■ **Provided text**:

◇ ◇ ◇ ◇ ◇ ◇ ◇

Because it’s common for HDOs to expect their IT organizations to wear multiple hats—operations management, cybersecurity, support desk—the challenge becomes one of prioritization. Most IT resources are dedicated to “keeping the lights on,” while other challenges are addressed case-by-case. Security is often not a primary focus unless there’s an incident, but like trying to plug holes in a leaky dike, soon you run out of fingers.

Troubling Numbers

The added layer of management and security complexity introduced by IoMT and other connected devices can be daunting, but doing nothing is not an option, especially when you consider that connected devices were found to be the attack vector in 21% of ransomware attacks against HDOs, and that 88% of all cyberattacks targeting HDOs involve an IoMT device. Those troubling numbers demand urgent attention, yet a belief that an HDO must go from zero to Zero Trust in one move is unrealistic and can result in inaction.

Practical Advice

The solution is to establish a security “maturity” model as a framework that encompasses IoMT and other connected devices across the whole hospital, focusing on continuous, incremental improvement. The maturity model helps organizations understand their current security posture, and charts a course for where it needs to be. This healthcare security maturity model is based on five principles:

  1. Asset Visibility: This includes creating a complete, accurate, and up-to-date asset inventory by automating discovery, classification, and gathering details for all known, unknown, and new devices.
  2. Vulnerability and Risk: This encompasses creating a risk-based view of devices by combining vulnerability insights, establishing device behavior baselines, reviewing external threat intelligence inputs, and overlaying organizational factors to gain a comprehensive view of risk and security prioritization.
  3. Reactive Security: This uses connected device insights and risk-based view from the previous stage to focus on key risks, gain operational efficiency, and improve efficacy in identifying, prioritizing, and remediating threats.
  4. Proactive Security: Now teams can start to react to new threats faster and with reduced human intervention and improve the security posture with proactive measures such as Zero Trust segmentation to reduce the attack surface ahead of threats.
  5. Optimized Security: Finally, teams build on the foundation they have created to expand and optimize their security methods with automation, optimized workflows, and integrations, aligning and scaling with organizational demands.

◇ ◇ ◇ ◇ ◇ ◇ ◇

■ **Data to examine**:

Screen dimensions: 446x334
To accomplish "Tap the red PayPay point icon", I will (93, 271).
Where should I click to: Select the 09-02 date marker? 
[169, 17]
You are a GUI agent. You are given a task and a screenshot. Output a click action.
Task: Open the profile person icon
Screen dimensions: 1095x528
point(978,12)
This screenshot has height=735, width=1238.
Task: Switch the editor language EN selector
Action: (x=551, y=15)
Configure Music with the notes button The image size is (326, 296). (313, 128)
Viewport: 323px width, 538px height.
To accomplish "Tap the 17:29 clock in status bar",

◇ ◇ ◇ ◇ ◇ ◇ ◇

■ **Exercises**:
1. Answer these questions using the healthcare security text above:
(a) In what percentage of ransomware attacks against HDOs were connected devices found to be the attack vector?
(b) On how many principles is the healthcare security maturity model based?
(c) Which principle names Zero Trust segmentation as a proactive measure?
2. Reproduce the passage of the healthcare security text word for word, starting at "Because it’s common" and ending at "out of fingers.".

■ **Answers for the tasks**:
1.
(a) 21%
(b) Five
(c) Proactive Security

2.
Because it’s common for HDOs to expect their IT organizations to wear multiple hats—operations management, cybersecurity, support desk—the challenge becomes one of prioritization. Most IT resources are dedicated to “keeping the lights on,” while other challenges are addressed case-by-case. Security is often not a primary focus unless there’s an incident, but like trying to plug holes in a leaky dike, soon you run out of fingers.